» WHAT THE EXERCISE ASKS: Reproduce the rows verbatim, everything from the line that contains "Image resolution: width=870" down to the line that contains "Where should I", including both of those lines. Omit the pictures from your answer.
== == ==
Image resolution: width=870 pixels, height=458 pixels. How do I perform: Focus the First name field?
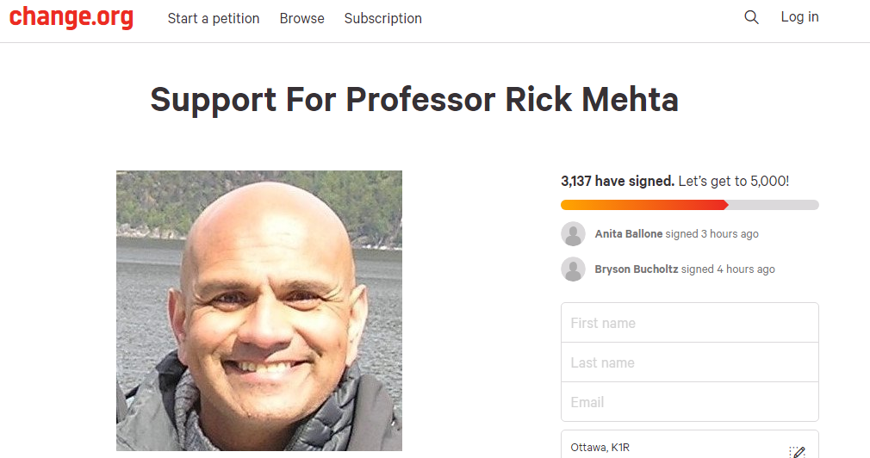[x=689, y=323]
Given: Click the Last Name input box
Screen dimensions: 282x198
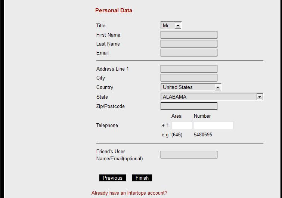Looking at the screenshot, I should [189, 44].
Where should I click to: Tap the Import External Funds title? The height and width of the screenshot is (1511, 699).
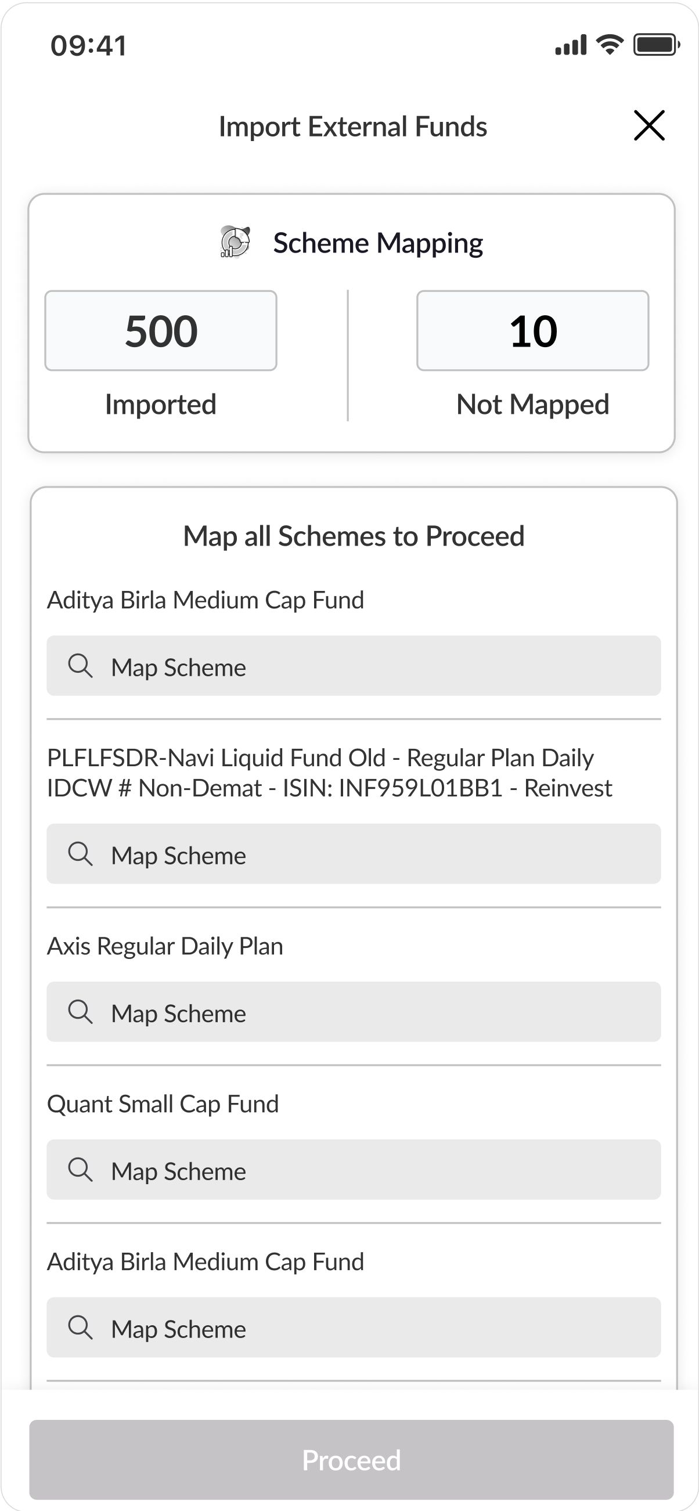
== == ==
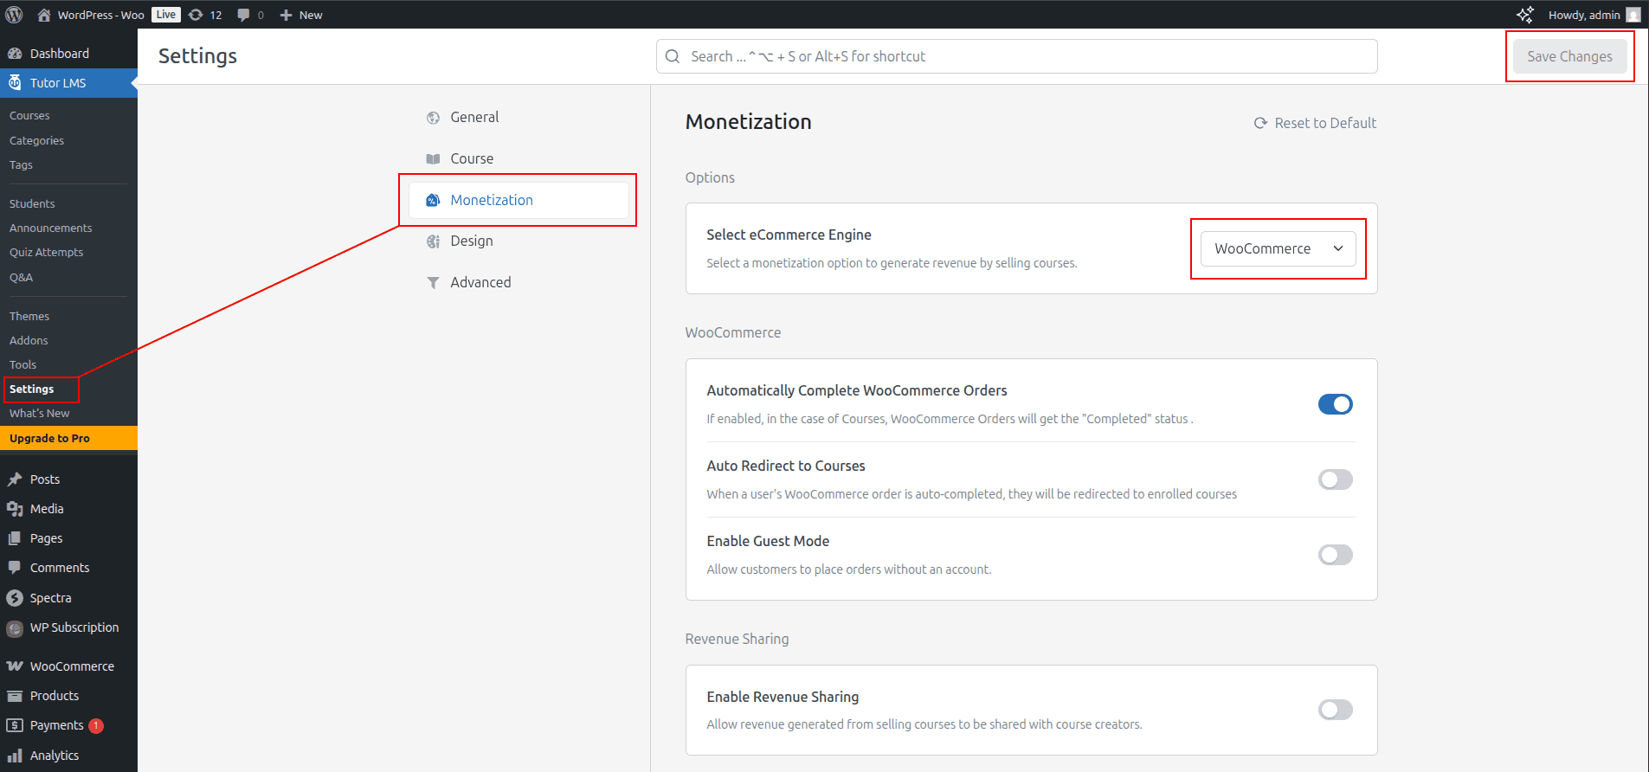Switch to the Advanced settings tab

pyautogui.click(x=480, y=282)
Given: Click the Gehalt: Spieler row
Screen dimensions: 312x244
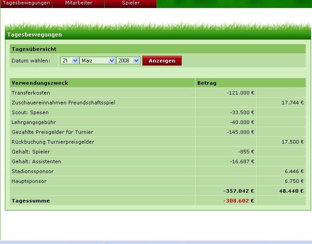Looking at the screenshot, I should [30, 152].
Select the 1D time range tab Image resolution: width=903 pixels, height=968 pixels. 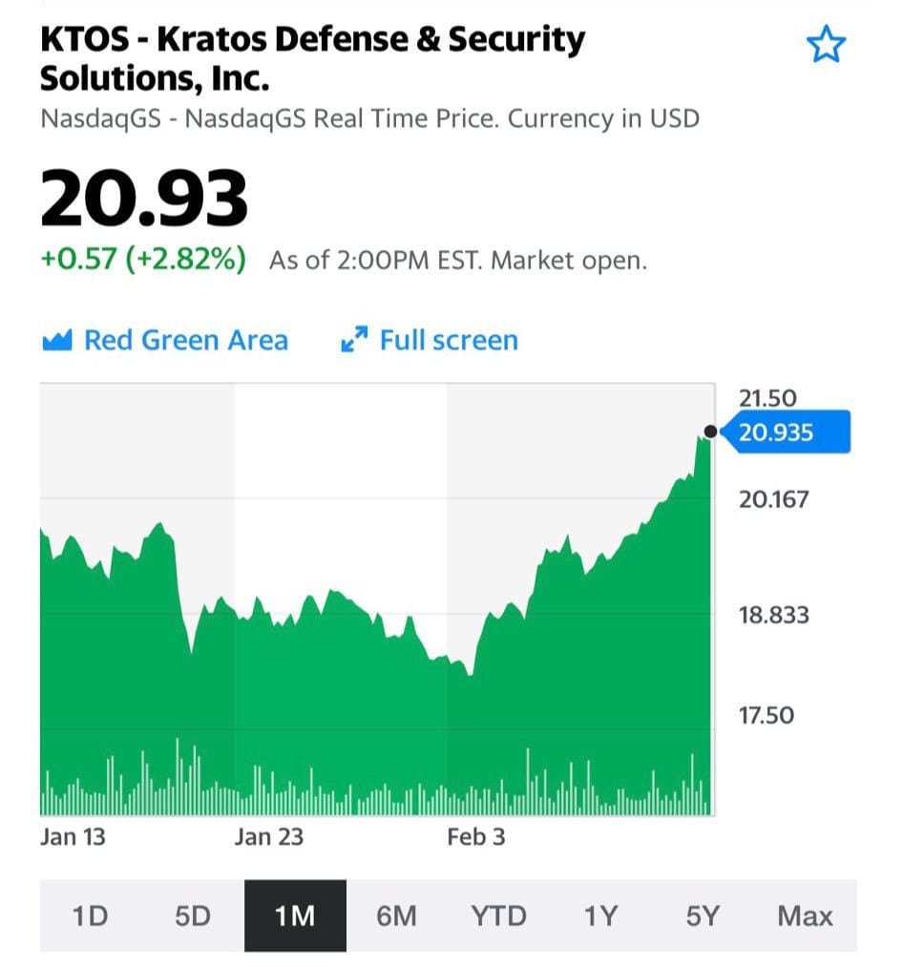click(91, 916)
== == ==
» EXERCISE RESULT:
Image resolution: width=870 pixels, height=458 pixels. How do I perform: Focus the First name field?
[x=689, y=323]
Given: Click the Last Name input box
Screen dimensions: 282x198
Looking at the screenshot, I should [189, 44].
Where should I click to: Tap the Import External Funds title? The height and width of the screenshot is (1511, 699).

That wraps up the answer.